Un director es ‘voyeurista’; un actor, exhibicionista”

Miñarro apuesta por el trampantojo, por el juego de espejos, por el aroma a surrealismo: “Uso elementos como las joyas o los conejos para acentuar ese espíritu. No quiero respetar ningún canon”. Y acaba confesando: “La dificultad de establecer ciertas cosas en este país —en mi caso en el cine— y la opción de que si no me dejan trabajar me voy de aquí son las esencias de la película... y desde luego son autorreferenciales”.

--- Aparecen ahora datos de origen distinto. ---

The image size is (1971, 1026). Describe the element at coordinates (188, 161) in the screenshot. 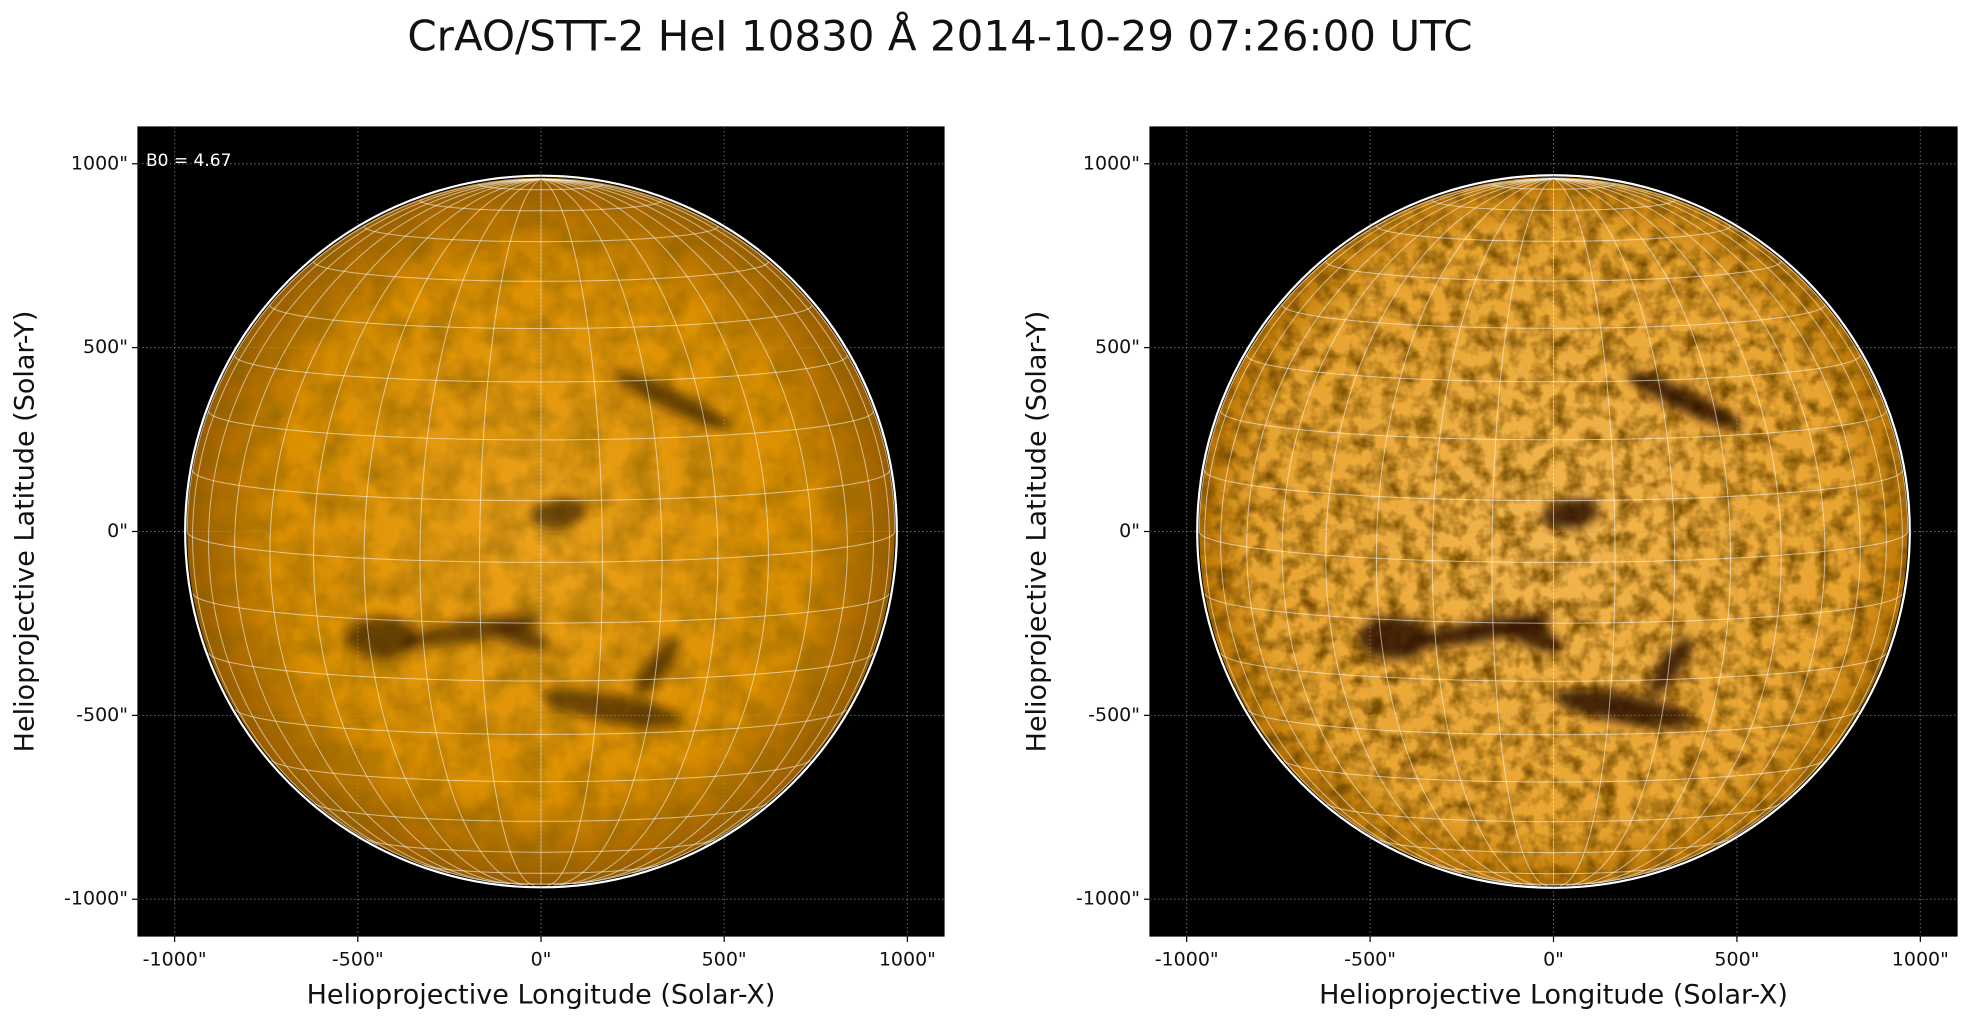

I see `annotation: B0 = 4.67` at that location.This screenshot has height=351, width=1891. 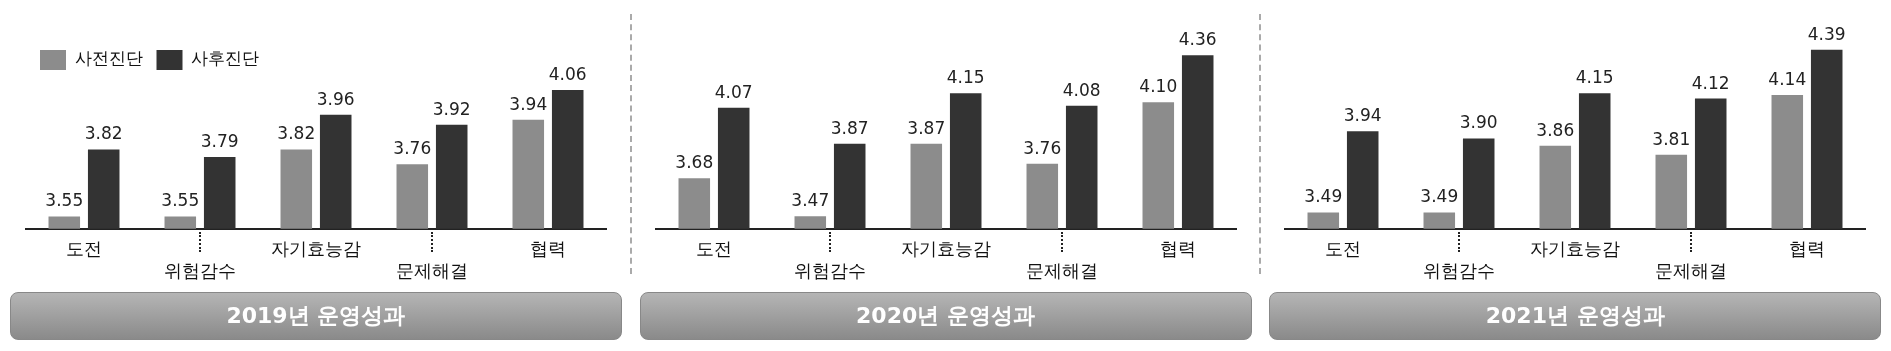 I want to click on data-label: 3.68, so click(x=694, y=162).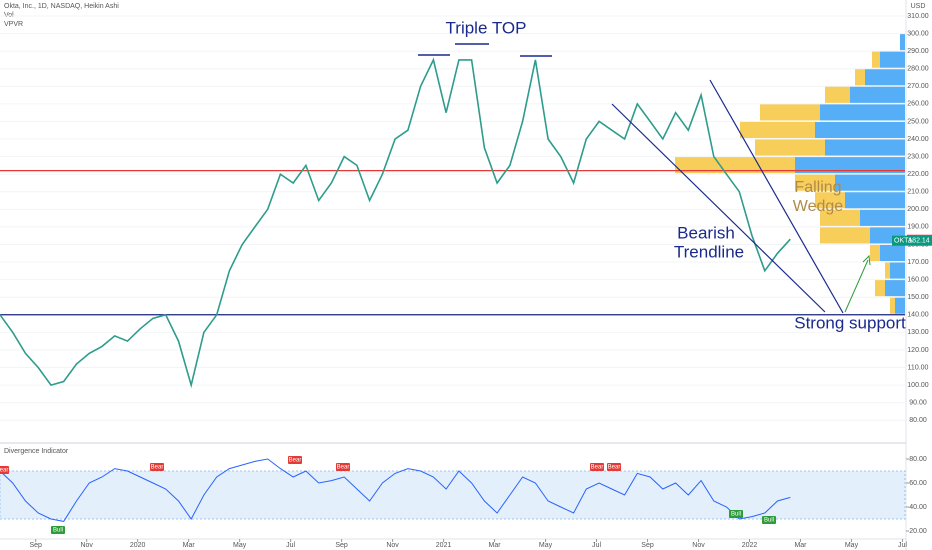 This screenshot has height=550, width=932. What do you see at coordinates (918, 420) in the screenshot?
I see `y-tick-label: 80.00` at bounding box center [918, 420].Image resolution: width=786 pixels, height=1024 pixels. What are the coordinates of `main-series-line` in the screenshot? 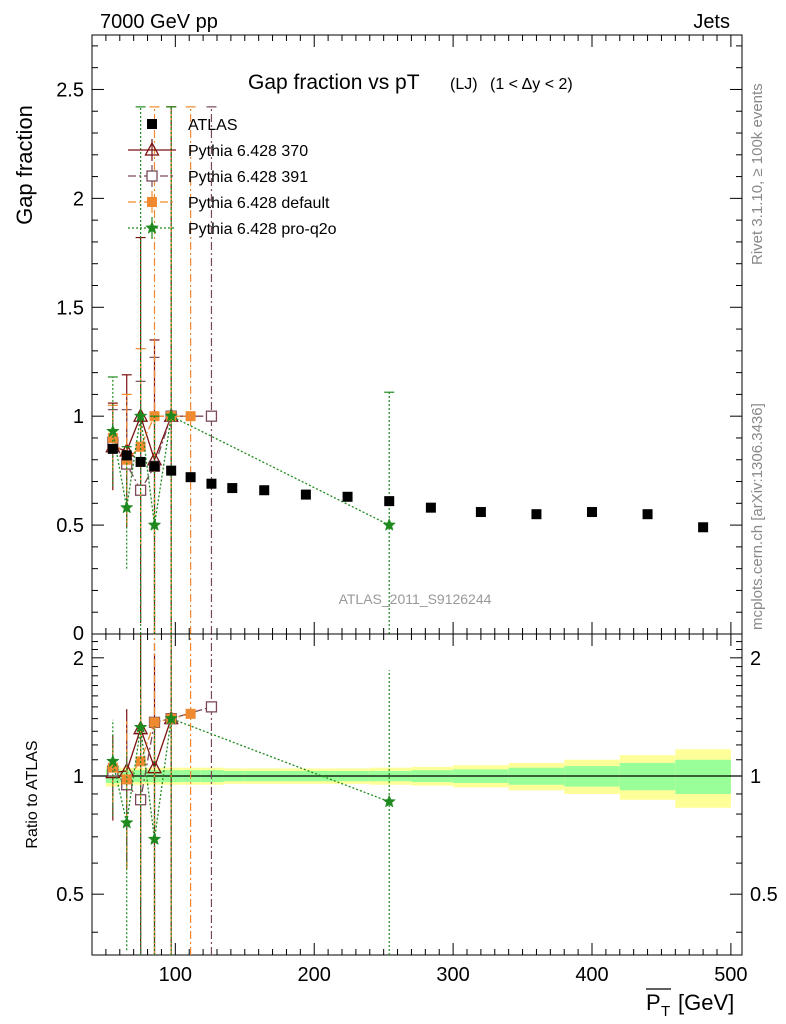 It's located at (251, 470). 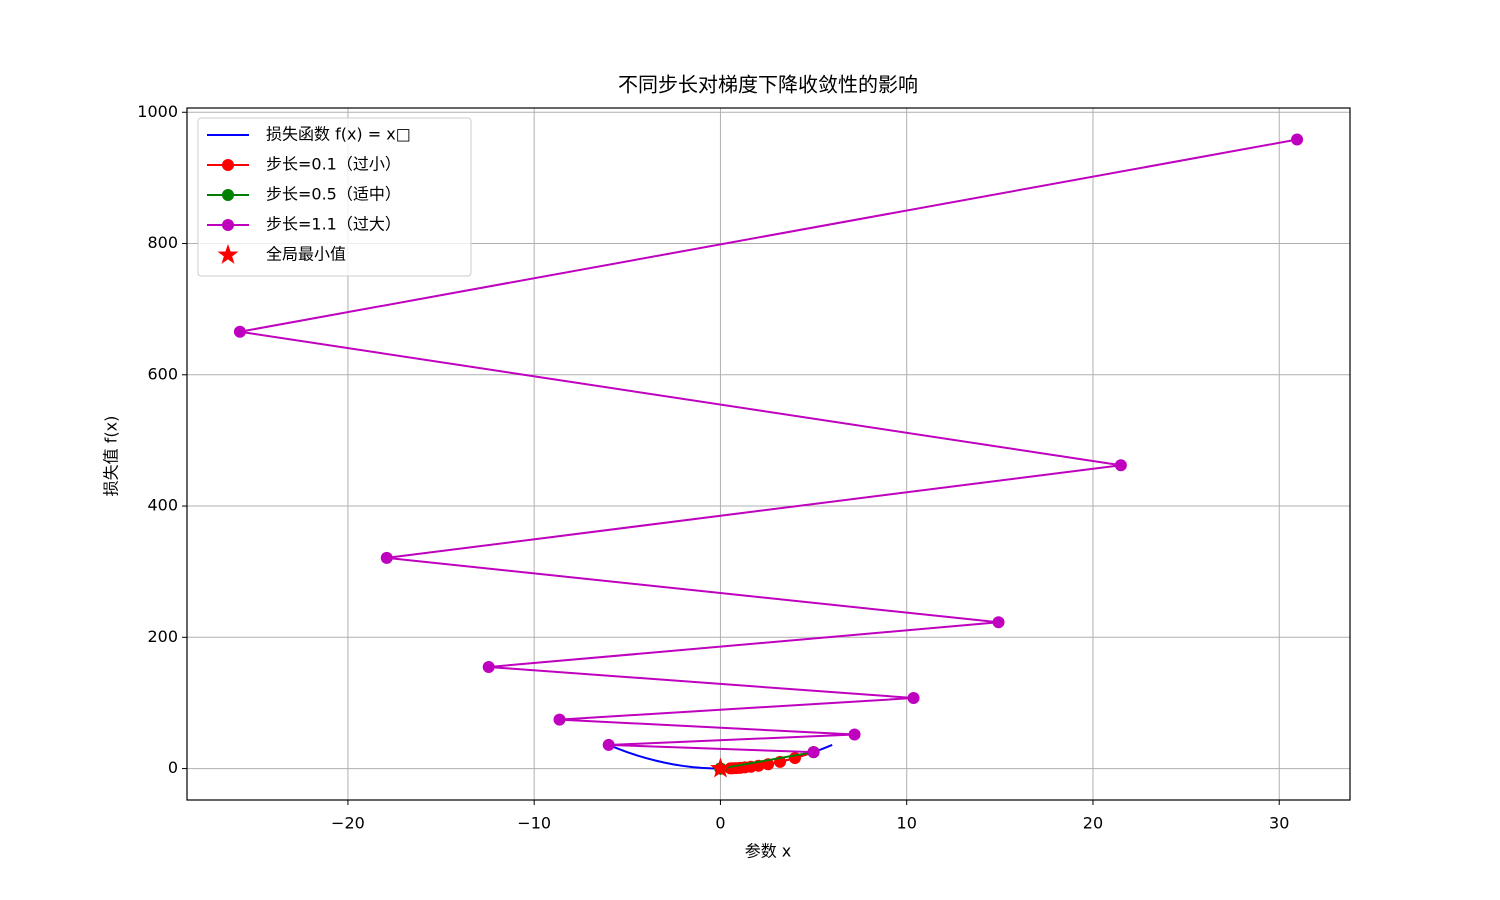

Amadeo, encarnado por Àlex Brendemühl, pasea y observa mucho. “Àlex es un gran actor, es perfecto por su físico no latino. El auténtico rey era voyeur. Yo también soy muy curioso, es fundamental en la vida para seguir aprendiendo. Un realizador es voyeurista; un actor, exhibicionista. Y en la película, pese a sus sufrimientos, a Amadeo le gusta jugar. Explota un lado lúdico, mediterráneo, de exaltación de la belleza”.

Y mucho sexo, especialmente masculino. “Quiero normalizar y dar tanta validez en el cine actual al desnudo masculino como al femenino, mucho más común. Estoy encontrando un rechazo ante esos desnudos en algunas salas que no quieren estrenar mi filme. Por favor, es un cuerpo, estamos en la España de 2014, hay cosas que no cambian”.